Exercise details:
Copy exactly the lines of the material below that fall between the line with "Instruction: Open the Application menu" and the line with "Task: Click the search keyword input field", both of those lines included; pictures stay out.

Task inputs:
───

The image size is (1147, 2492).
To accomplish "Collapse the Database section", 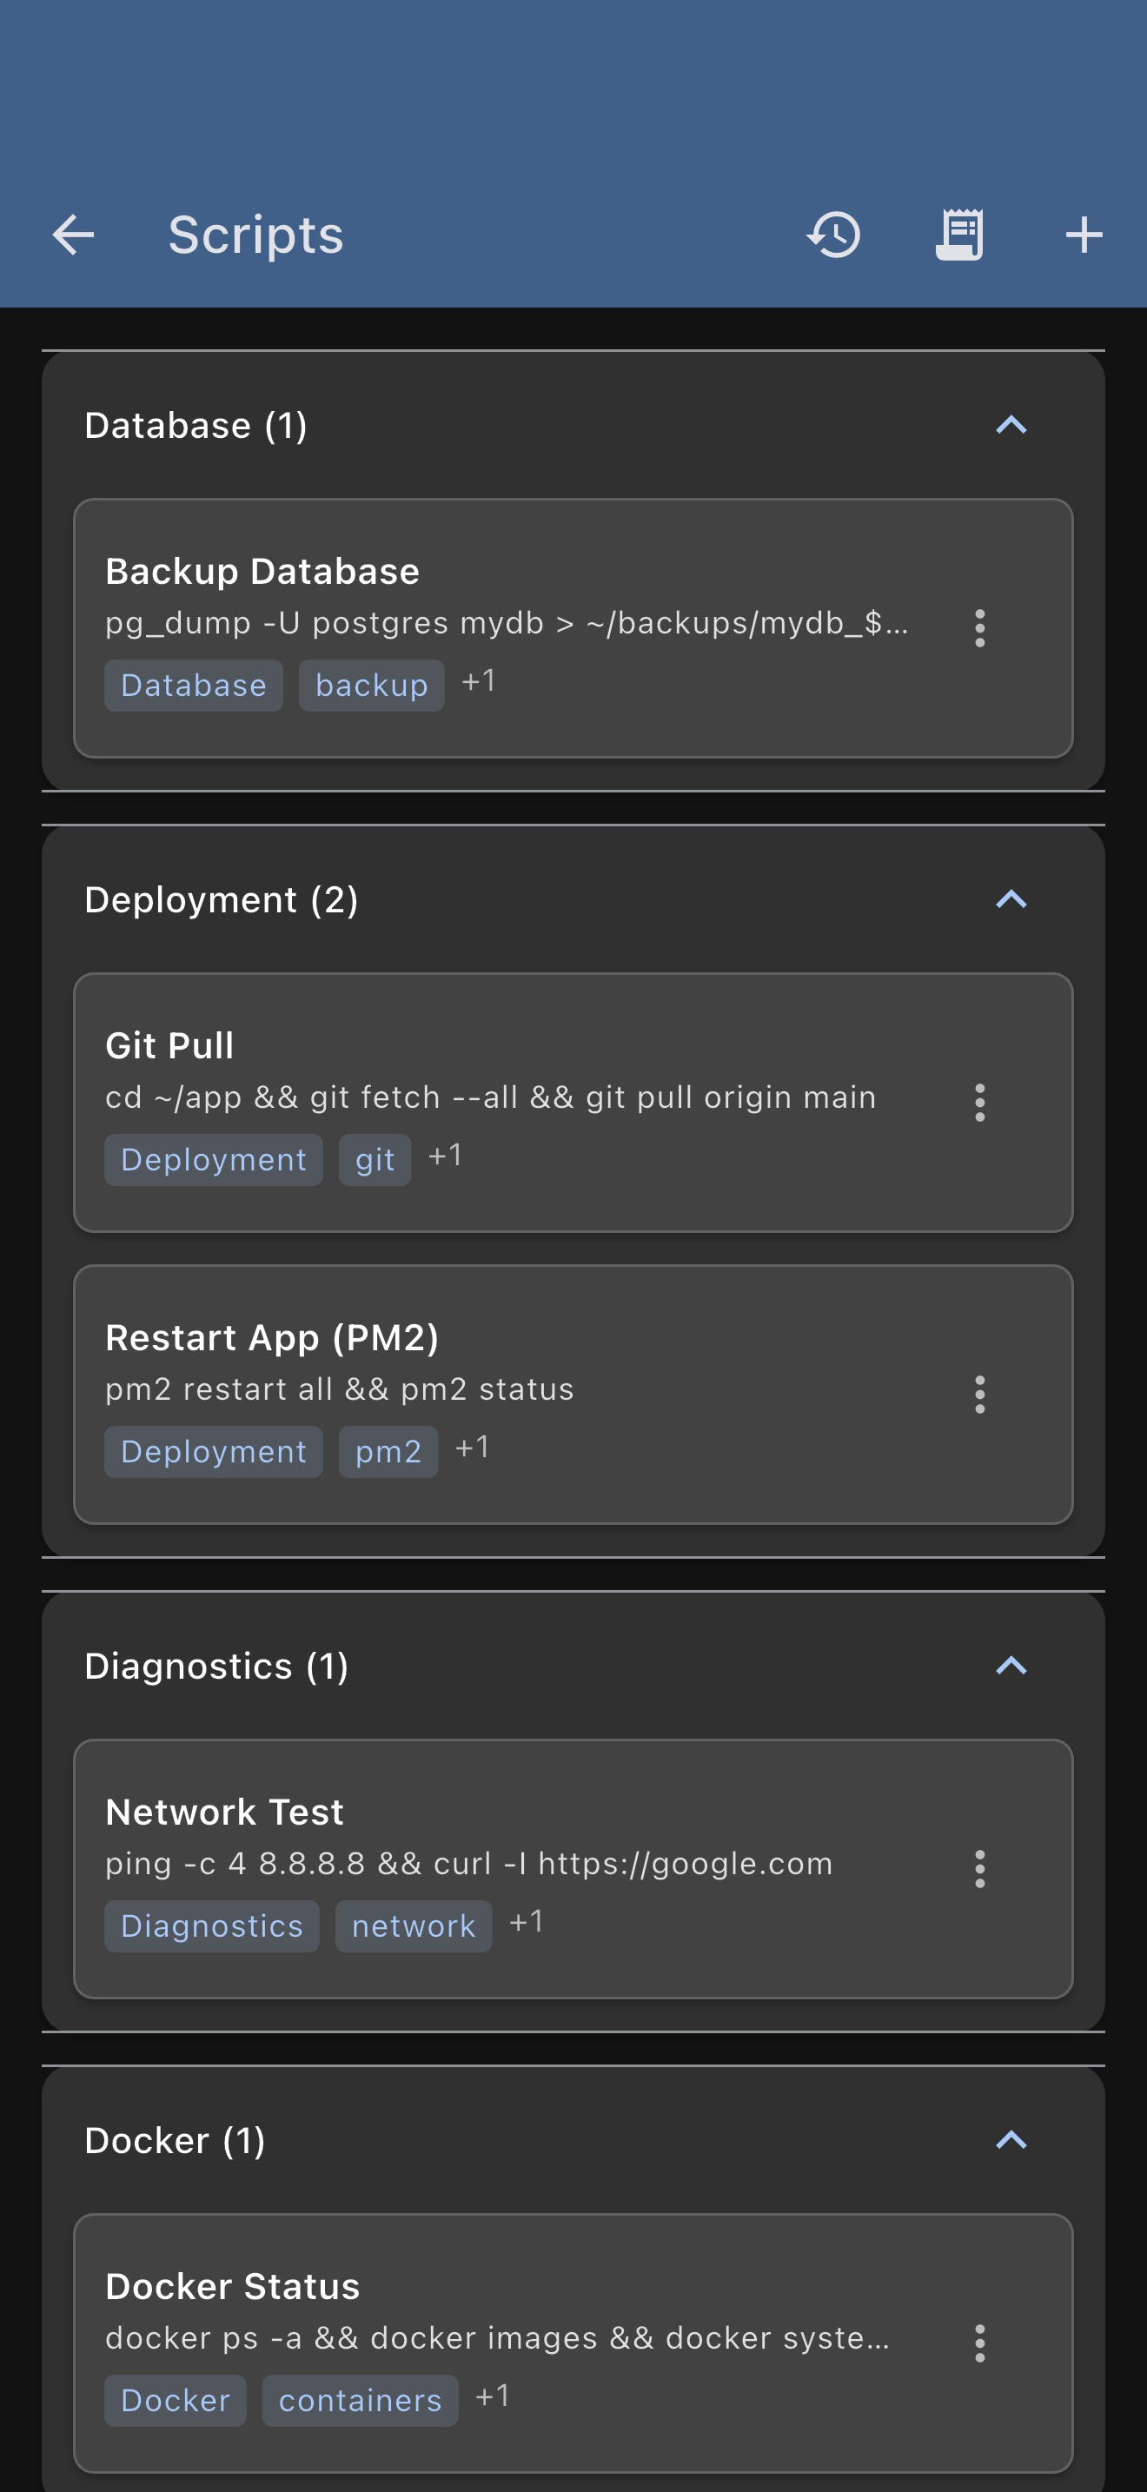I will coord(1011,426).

───

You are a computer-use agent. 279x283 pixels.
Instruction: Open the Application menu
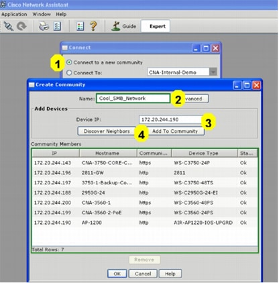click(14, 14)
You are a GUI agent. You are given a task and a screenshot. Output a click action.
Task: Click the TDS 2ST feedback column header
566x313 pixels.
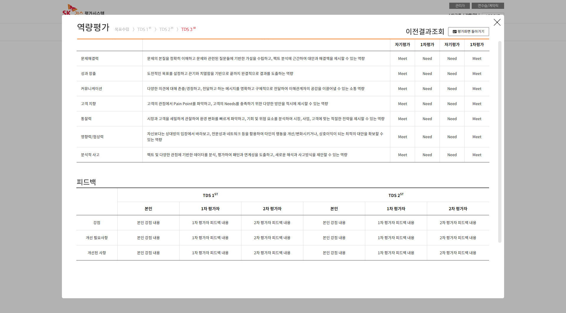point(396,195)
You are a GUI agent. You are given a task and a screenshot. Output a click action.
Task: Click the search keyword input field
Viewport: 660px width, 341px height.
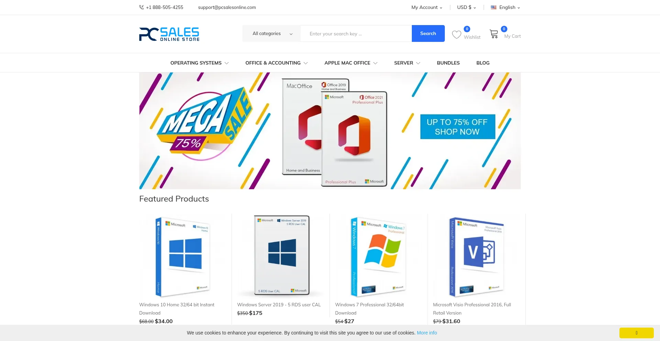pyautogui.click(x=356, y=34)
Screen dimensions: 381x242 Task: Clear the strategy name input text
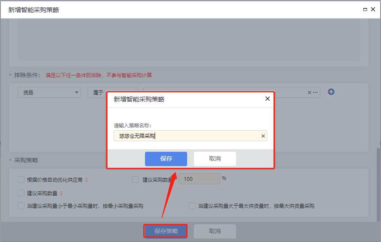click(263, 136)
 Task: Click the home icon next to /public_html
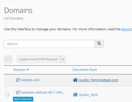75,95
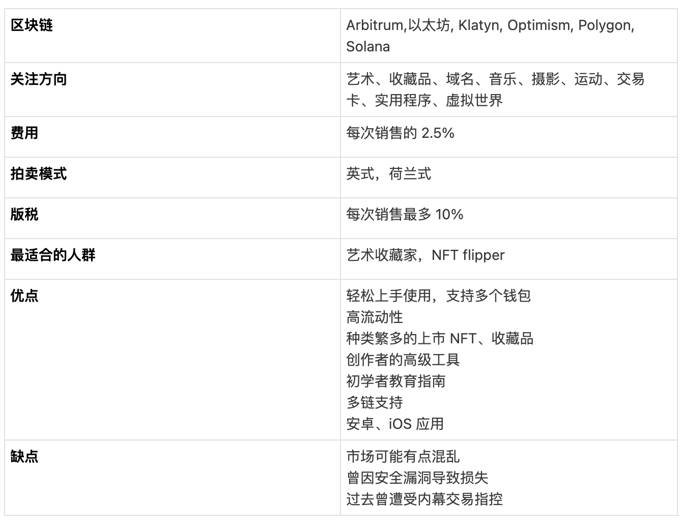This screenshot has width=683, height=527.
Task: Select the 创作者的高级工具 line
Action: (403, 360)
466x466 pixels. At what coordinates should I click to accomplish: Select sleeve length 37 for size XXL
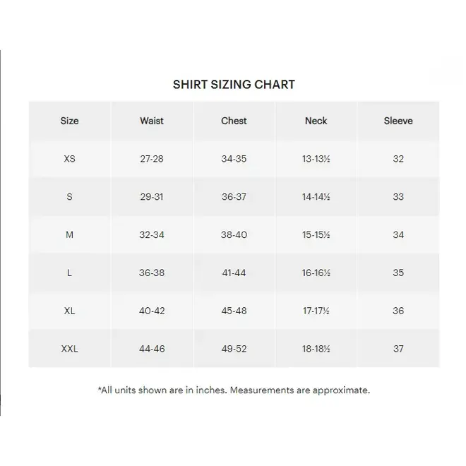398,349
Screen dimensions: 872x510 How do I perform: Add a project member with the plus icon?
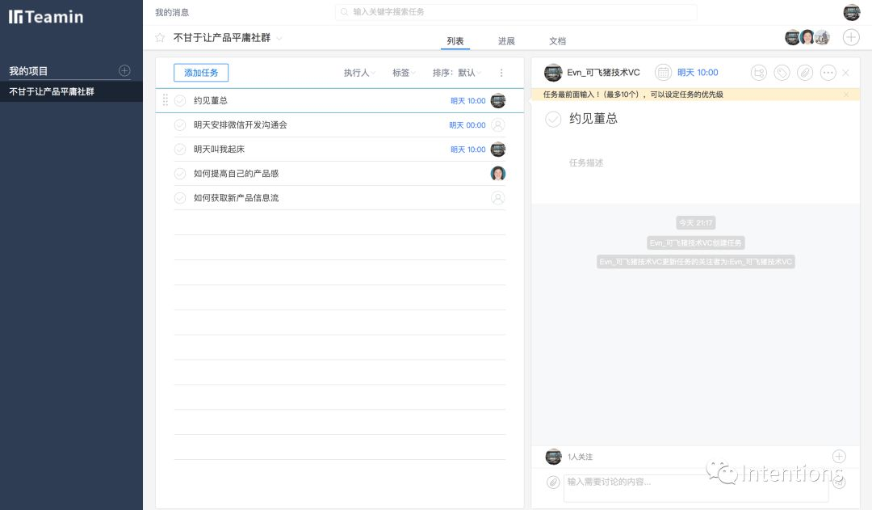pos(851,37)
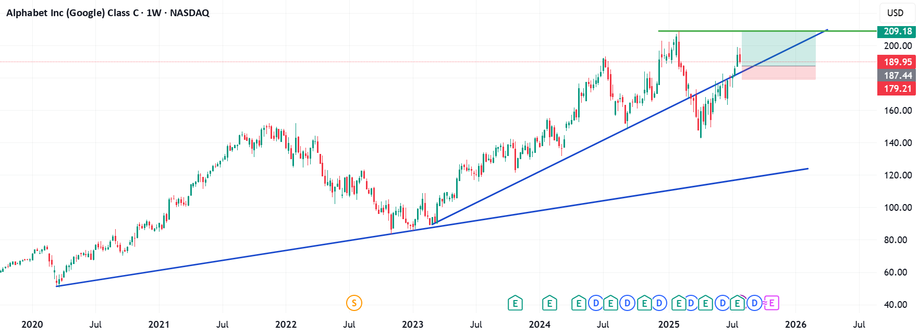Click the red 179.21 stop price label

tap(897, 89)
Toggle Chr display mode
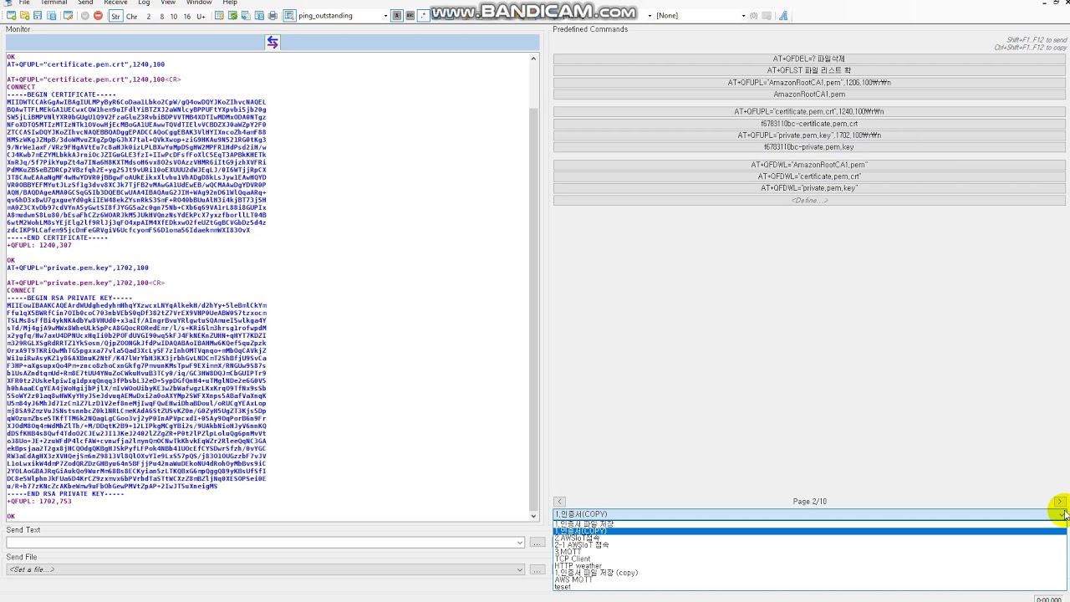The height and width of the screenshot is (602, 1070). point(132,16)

───

Your response:
Instruction: Open the Application menu
click(14, 14)
You are a GUI agent. You are given a task and a screenshot. Output a click action.
Task: Click the TDS 2ST feedback column header
566x313 pixels.
point(396,195)
You are a GUI agent. You are given a task and a screenshot. Output a click action.
Task: Click the search keyword input field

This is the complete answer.